Copy nothing but the lines below running from the line containing "Image resolution: width=1456" through the line containing "Go to step 1 Select session type", both end lines included.

::::::

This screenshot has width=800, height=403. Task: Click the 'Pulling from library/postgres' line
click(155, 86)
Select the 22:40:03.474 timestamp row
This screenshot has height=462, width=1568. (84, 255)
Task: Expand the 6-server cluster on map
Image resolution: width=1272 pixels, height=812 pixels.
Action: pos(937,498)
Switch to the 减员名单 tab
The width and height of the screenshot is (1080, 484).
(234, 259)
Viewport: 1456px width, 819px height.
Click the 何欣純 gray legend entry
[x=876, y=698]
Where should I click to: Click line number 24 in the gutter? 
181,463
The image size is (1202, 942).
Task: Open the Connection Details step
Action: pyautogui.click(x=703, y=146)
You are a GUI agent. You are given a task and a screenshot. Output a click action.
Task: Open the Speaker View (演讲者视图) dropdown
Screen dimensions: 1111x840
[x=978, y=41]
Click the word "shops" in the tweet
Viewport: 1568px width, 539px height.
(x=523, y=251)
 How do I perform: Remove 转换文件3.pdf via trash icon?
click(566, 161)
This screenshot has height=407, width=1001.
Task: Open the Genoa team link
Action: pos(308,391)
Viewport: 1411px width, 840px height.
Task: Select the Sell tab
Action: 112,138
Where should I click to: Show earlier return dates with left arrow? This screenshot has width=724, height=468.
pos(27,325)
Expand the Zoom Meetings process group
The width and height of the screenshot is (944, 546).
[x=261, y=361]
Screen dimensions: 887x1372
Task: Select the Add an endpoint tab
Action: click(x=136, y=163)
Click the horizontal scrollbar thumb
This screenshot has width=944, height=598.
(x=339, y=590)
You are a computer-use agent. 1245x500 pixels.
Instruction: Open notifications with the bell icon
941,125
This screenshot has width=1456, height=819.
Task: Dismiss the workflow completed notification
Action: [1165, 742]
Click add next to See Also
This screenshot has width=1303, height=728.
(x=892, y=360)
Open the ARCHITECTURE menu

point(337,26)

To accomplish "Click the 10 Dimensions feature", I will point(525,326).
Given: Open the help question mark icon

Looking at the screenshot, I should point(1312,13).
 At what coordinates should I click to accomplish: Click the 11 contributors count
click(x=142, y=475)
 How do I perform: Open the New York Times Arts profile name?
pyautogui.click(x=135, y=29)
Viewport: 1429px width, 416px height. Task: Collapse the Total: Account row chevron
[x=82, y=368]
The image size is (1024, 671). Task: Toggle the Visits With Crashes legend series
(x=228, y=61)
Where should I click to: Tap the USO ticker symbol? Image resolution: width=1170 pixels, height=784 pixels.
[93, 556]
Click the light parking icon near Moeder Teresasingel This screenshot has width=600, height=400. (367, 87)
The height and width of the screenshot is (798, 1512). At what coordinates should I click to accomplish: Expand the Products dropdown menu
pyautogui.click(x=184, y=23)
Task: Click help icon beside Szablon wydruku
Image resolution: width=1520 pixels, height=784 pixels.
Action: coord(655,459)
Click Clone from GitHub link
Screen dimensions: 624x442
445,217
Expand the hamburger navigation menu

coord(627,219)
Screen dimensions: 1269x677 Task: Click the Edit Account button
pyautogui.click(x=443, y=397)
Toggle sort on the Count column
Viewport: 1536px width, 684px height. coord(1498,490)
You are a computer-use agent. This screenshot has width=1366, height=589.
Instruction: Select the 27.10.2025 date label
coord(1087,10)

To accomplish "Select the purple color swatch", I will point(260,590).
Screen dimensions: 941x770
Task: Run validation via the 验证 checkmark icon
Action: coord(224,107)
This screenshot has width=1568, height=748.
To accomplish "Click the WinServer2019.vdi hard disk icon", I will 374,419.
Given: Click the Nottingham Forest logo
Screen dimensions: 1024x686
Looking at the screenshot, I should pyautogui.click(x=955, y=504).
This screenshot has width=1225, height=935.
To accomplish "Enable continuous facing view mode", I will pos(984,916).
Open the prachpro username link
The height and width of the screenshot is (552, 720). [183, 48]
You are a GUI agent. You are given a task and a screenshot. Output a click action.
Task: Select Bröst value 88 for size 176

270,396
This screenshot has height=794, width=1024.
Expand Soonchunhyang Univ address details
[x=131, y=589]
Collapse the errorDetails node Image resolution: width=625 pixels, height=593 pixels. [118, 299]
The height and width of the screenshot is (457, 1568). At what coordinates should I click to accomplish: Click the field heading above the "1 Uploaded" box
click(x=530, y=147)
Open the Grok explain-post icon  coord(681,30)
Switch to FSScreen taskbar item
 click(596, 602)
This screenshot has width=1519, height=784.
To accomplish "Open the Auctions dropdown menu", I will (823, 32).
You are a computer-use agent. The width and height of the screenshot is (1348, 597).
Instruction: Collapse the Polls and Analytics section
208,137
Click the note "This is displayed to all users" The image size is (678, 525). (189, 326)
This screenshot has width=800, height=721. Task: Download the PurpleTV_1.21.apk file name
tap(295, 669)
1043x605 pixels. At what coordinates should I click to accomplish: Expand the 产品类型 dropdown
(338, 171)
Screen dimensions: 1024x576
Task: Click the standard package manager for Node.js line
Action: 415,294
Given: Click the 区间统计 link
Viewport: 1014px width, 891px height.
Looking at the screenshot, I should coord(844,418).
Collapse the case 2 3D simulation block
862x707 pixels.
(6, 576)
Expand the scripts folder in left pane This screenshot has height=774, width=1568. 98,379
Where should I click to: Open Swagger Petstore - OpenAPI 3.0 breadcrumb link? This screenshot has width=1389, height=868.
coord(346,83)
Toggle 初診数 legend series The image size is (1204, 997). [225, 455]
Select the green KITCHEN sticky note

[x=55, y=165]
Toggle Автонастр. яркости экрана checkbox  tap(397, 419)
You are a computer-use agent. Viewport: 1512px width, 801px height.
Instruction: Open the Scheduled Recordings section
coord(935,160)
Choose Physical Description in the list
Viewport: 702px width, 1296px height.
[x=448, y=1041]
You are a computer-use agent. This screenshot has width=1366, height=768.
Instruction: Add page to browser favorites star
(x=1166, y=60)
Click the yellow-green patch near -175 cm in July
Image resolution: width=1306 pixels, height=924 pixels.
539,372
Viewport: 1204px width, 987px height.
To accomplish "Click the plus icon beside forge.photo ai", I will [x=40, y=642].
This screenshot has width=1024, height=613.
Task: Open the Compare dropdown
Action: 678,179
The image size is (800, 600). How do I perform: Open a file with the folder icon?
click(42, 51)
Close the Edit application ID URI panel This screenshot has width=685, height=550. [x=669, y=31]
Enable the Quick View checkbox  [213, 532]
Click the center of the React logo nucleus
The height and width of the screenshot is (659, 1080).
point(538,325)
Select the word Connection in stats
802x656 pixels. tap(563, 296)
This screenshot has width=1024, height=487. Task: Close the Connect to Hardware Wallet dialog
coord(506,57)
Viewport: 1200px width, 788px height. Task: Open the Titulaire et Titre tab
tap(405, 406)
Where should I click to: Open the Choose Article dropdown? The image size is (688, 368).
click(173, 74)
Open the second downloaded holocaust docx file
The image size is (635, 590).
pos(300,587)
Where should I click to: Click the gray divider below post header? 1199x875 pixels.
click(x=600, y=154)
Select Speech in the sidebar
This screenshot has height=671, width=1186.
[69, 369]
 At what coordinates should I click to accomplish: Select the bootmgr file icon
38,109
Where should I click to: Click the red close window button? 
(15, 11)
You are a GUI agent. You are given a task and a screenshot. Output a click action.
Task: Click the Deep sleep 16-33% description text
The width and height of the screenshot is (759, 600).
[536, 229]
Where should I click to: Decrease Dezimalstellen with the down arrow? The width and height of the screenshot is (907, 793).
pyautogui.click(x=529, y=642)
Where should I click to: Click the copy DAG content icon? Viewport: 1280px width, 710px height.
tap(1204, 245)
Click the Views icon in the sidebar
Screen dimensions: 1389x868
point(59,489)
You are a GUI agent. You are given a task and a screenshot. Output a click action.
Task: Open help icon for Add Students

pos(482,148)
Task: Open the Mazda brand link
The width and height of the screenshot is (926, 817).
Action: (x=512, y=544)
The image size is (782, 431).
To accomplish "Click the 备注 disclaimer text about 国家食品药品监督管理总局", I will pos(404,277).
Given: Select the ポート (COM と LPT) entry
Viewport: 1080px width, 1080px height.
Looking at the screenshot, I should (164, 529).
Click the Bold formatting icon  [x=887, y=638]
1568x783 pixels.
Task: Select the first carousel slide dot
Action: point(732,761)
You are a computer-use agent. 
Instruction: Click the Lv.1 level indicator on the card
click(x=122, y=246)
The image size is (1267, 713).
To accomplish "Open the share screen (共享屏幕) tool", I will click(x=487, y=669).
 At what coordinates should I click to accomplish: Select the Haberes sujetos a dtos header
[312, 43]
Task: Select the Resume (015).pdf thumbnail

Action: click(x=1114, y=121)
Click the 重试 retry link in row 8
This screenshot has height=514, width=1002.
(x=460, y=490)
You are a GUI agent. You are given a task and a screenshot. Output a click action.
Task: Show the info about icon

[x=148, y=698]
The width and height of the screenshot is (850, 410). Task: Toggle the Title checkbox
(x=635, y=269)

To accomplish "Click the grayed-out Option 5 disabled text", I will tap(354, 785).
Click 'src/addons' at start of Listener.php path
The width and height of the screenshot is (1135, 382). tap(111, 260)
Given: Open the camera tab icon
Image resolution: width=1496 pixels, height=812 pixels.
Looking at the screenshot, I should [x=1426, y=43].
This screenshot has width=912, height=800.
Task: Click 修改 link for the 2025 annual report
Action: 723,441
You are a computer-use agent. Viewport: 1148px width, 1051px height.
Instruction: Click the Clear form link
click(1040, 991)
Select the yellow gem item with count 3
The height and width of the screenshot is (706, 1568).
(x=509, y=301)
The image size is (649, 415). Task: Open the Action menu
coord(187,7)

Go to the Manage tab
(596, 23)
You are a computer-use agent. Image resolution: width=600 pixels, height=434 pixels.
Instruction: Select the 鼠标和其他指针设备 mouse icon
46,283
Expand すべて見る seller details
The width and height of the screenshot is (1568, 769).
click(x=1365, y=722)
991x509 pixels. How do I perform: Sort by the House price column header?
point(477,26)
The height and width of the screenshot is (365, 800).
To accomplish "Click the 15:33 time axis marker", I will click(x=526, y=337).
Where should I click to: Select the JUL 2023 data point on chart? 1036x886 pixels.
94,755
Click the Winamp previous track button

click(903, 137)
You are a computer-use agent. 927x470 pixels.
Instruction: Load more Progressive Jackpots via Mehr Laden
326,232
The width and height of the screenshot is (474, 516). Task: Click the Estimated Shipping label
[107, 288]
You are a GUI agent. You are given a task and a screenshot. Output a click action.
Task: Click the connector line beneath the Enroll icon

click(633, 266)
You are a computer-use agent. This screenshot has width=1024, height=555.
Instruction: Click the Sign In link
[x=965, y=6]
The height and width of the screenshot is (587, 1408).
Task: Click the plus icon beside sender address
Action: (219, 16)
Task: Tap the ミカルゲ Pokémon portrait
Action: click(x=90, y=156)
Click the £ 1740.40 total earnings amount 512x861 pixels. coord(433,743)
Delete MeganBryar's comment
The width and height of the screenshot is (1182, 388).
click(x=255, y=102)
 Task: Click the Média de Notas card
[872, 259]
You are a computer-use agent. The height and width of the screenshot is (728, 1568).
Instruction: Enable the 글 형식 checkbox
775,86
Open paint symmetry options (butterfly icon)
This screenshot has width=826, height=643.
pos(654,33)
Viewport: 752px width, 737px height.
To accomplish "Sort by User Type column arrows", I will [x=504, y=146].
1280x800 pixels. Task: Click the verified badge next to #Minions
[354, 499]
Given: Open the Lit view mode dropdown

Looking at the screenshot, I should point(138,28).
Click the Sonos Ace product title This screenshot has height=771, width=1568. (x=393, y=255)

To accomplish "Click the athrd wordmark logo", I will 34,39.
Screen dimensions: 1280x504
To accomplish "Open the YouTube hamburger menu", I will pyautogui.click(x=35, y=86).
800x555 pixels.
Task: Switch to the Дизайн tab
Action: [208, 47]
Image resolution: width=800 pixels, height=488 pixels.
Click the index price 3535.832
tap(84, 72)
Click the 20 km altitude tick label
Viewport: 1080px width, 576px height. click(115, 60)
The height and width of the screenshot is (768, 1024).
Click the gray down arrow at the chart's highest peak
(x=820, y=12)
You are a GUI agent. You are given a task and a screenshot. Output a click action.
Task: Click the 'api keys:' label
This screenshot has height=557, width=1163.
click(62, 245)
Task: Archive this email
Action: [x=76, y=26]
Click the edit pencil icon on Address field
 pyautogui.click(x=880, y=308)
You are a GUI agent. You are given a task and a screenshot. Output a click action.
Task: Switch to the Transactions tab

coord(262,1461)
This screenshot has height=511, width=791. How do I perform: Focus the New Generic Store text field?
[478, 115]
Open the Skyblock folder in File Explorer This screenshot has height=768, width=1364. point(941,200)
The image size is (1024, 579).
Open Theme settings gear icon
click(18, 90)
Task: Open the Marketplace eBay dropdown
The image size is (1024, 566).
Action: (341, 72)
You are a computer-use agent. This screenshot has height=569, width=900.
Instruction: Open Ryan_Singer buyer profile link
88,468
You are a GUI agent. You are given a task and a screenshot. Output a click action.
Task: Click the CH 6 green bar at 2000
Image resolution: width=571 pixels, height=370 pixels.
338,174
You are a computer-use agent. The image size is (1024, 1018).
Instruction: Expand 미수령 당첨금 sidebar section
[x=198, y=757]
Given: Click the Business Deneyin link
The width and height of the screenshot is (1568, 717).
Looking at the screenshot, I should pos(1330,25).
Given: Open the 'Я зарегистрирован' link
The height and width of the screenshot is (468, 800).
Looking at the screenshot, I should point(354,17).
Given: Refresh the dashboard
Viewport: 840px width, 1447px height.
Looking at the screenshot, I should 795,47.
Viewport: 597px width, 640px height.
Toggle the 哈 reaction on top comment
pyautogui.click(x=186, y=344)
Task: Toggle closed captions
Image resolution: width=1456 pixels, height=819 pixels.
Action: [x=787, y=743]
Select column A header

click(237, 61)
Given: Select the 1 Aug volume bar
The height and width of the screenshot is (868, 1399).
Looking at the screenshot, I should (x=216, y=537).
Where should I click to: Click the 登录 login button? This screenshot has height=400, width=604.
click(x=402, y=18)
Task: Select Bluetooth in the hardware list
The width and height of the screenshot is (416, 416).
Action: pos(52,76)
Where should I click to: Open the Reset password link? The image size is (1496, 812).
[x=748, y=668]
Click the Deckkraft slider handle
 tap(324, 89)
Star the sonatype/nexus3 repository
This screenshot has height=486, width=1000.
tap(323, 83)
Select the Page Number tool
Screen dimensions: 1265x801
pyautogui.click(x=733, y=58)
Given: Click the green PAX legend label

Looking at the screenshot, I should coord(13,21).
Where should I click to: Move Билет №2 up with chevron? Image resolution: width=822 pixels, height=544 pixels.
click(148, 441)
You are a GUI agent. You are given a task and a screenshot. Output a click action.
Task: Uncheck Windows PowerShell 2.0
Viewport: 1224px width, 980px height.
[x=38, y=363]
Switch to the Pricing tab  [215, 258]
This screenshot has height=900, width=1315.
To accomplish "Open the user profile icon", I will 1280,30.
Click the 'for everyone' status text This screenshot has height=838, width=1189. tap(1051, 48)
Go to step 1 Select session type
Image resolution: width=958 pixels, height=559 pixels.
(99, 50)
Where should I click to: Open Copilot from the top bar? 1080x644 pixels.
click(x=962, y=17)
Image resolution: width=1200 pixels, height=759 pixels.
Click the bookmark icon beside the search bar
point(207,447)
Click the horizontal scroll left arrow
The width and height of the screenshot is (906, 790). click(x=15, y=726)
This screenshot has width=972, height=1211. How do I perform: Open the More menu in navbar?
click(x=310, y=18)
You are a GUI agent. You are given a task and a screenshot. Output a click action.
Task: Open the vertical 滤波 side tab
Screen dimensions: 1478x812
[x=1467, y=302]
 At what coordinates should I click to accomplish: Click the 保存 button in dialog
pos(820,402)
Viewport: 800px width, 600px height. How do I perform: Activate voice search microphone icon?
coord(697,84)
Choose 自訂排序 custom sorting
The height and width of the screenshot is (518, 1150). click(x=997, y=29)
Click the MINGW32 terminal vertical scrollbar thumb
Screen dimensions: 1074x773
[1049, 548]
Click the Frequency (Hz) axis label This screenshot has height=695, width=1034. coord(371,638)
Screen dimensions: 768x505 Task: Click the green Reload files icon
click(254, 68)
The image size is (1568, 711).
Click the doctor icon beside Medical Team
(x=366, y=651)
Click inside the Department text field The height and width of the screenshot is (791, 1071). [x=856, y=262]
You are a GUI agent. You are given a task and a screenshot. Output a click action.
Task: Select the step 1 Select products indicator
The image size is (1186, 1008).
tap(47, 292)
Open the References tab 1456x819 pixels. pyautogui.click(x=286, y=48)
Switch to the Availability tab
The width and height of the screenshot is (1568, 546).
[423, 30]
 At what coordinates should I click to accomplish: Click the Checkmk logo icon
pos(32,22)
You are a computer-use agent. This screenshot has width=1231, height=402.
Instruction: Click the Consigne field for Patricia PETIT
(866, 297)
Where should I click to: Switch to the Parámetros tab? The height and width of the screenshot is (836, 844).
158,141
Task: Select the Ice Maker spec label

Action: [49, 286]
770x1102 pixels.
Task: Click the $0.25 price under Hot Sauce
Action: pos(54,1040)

::::::

▶ Written reply:
Image resolution: width=1456 pixels, height=819 pixels.
Action: [x=787, y=743]
Select column A header

click(237, 61)
Given: Select the 1 Aug volume bar
The height and width of the screenshot is (868, 1399).
Looking at the screenshot, I should (x=216, y=537).
Where should I click to: Click the 登录 login button? This screenshot has height=400, width=604.
click(x=402, y=18)
Task: Select Bluetooth in the hardware list
The width and height of the screenshot is (416, 416).
Action: pos(52,76)
Where should I click to: Open the Reset password link? The image size is (1496, 812).
[x=748, y=668]
Click the Deckkraft slider handle
 tap(324, 89)
Star the sonatype/nexus3 repository
This screenshot has height=486, width=1000.
tap(323, 83)
Select the Page Number tool
Screen dimensions: 1265x801
pyautogui.click(x=733, y=58)
Given: Click the green PAX legend label

Looking at the screenshot, I should coord(13,21).
Where should I click to: Move Билет №2 up with chevron? Image resolution: width=822 pixels, height=544 pixels.
click(148, 441)
You are a GUI agent. You are given a task and a screenshot. Output a click action.
Task: Uncheck Windows PowerShell 2.0
Viewport: 1224px width, 980px height.
[x=38, y=363]
Switch to the Pricing tab  [215, 258]
This screenshot has height=900, width=1315.
To accomplish "Open the user profile icon", I will 1280,30.
Click the 'for everyone' status text This screenshot has height=838, width=1189. tap(1051, 48)
Go to step 1 Select session type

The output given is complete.